You can see that 2702(a)(1) and 2702(a)(2) are limited to content. Section 2702(a)(3), on the other hand, only addresses disclosures made to governmental entities. This disclosure of records is further qualified by exceptions in 2702(c).
(c)Exceptions for Disclosure of Customer Records.—A provider described in subsection (a) may divulge a record or other information pertaining to a subscriber to or customer of such service (not including the contents of communications covered by subsection (a)(1) or (a)(2))—(1)as otherwise authorized in section 2703;(2)with the lawful consent of the customer or subscriber;(3)as may be necessarily incident to the rendition of the service or to the protection of the rights or property of the provider of that service;(4)to a governmental entity, if the provider, in good faith, believes that an emergency involving danger of death or serious physical injury to any person requires disclosure without delay of information relating to the emergency;(5)to the National Center for Missing and Exploited Children, in connection with a report submitted thereto under section 2258A;(6)to any person other than a governmental entity; or(7)to a foreign government pursuant to an order from a foreign government that is subject to an executive agreement that the Attorney General has determined and certified to Congress satisfies section 2523.

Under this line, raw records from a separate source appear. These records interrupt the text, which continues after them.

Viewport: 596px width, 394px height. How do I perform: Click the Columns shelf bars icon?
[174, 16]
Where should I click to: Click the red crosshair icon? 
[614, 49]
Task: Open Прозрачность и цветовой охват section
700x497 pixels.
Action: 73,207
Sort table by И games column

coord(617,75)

But again, those are exceptions to the general rule that customer records cannot be shared with governmental entities. It doesn’t say anything about bounty hunters or debt collectors. If any citizen want to get a full record of where a particular device has been during a particular time period, they can just ask. Because historical cell site location data isn’t content, voluntary disclosure doesn’t put the service provider in any legal jeopardy.

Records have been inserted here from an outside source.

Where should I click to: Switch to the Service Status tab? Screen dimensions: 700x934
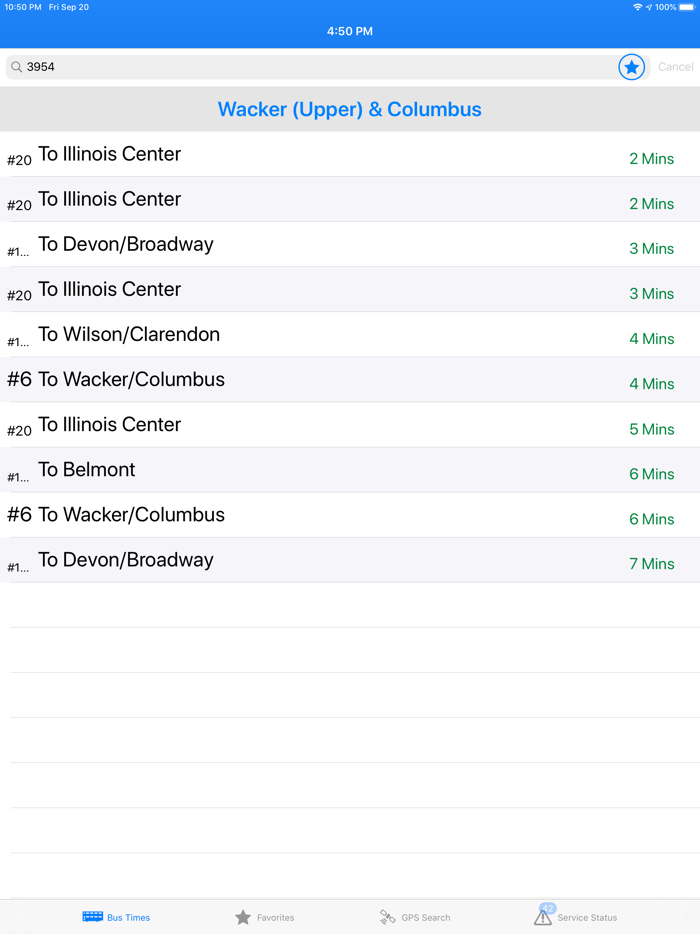576,916

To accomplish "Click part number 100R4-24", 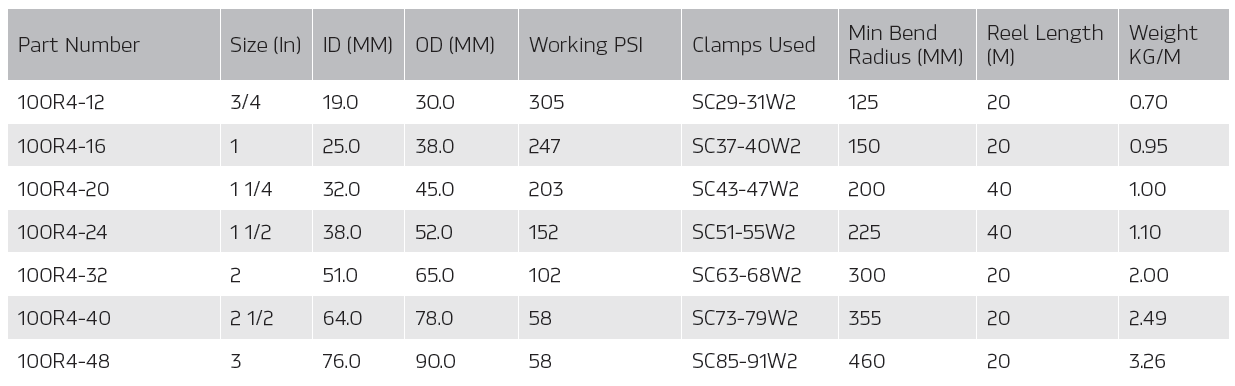I will pos(62,232).
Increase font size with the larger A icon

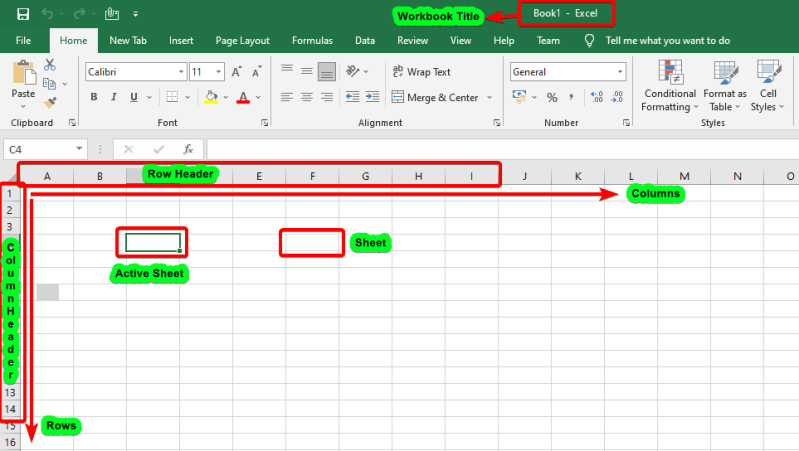236,72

Historical cell site location information thus poses a bit of a problem in the law. Compelled production requires a warrant, and thus probable cause. But voluntary disclosure to private citizens is not addressed by the SCA. John Letcher Edens was indicted on seven counts of impersonating a federal officer, which he did to trick providers into sharing real-time location data. Using stored data and guessing based on patterns might have been easier on his criminal record in the long run. Instead, Edens exploited procedures for obtaining real-time non-content information with the Pen Register Act.
The ECPA needs another look. The content/non-content distinction is overrated and outdated. The Supreme Court’s decision in Carpenter highlights the flaws with the assumption that content data should be entitled to more protection than non-content data. Carpenter also calls into question the assumption that the process for pen registers provides adequate protection for real-time location information.